For instance, if equipped with suitable explanation technology, this could actually help doctors improve their diagnoses, providing better evidence from which the AI will be able to develop even better automated tools. Therefore, the virtuous loops between machines and humans should actually be two ways, in such a way that every two sides of the coin can exploit their own specific abilities in tandem with the others. Because, certainly, humans have this ability to push through means and make connections in ways that machines cannot, and, of course, machines have an incredible ability to learn from examples, generalizing in ways it is not affordable for humans, for the sheer size of data and of the problem.
BECOMING A DATA SCIENTIST
I am a “wanna be” data scientist. What should I do? How can I grab this job, figured that, according to many observers, it’s the most fast-growing job family, in a situation of reducing employment and the difficulty of the economy? Well, certainly, becoming a data scientist is a challenging story, because you need to take into consideration three skill sets, that are traditionally thought as diverse and separated. One is the digital information technologies competences: to deal with data, being able to collect them, to integrate them, to process them, to integrate and make it available for many different algorithms.
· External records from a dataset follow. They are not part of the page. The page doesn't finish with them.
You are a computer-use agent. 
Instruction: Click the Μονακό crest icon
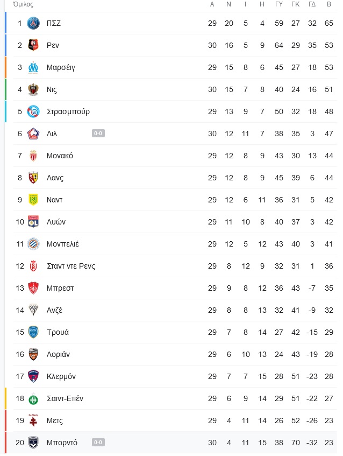(33, 156)
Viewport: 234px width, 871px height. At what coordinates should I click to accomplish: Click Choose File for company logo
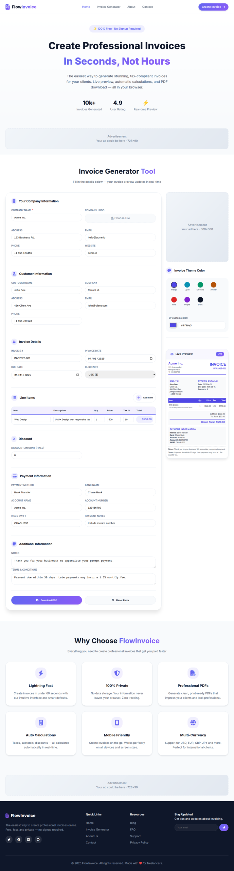(120, 218)
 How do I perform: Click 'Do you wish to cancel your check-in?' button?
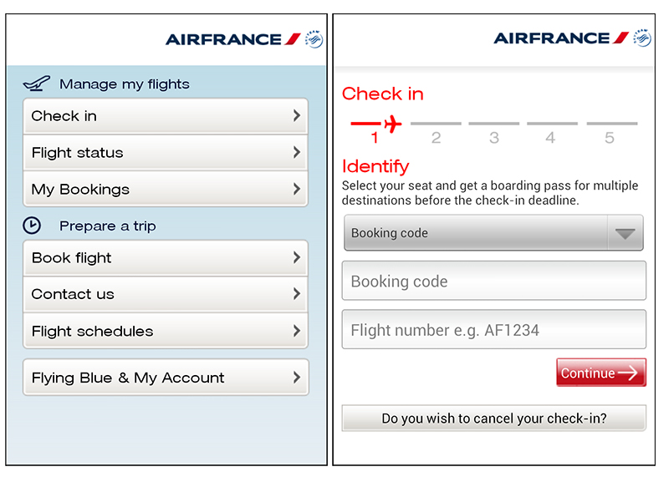[x=493, y=419]
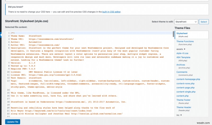The width and height of the screenshot is (212, 125).
Task: Open the Comments (comments.php) file
Action: pos(182,72)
The second story is statistics, and data mining and machine learning: how to turn messy, not really meaningful data into sense, into something that makes sense for people, that can be used to actually derive information, knowledge, ability to make decisions on top of this information. And then the third part of the skill set is a humanistic part of the story. How to tell stories, how to use language or images, visual imagination, to convey the information and the knowledge, extracted from data, into the desire of stakeholders, into the tools, that will make the knowledge and the formation actionable, usable in the real life. And actually, there is even a fourth aspect which is ethics, responsible data science. As a data scientist, you will be dealing with, mostly, personal data of people. To manage these data within privacy preserving frameworks, and also value preserving frameworks, where you will be actually asking yourself about what use will be done with this information, is also a key competence.
Essentially, if you want to become a data scientist, you can start from a plurality of different undergraduate studies, but you need to push graduate studies with a mix of all these different aspects together. You can, of course, become a data scientist with a specific expertise, you can be more fluent in the IT, you can be more fluent in statistics, you can be more fluent in visualization maybe, but in any case, you will have to have a basic fluency, and master all these different aspects, together. There are more and more programs, at even undergraduate, mostly graduate, Master's and PhD level, that address this issue. My personal advice is to prefer those that are not only methodological, do not only emphasize the basic tools for computer science, statistics, data mining, AI and visualization, but also expose to interdisciplinary applications.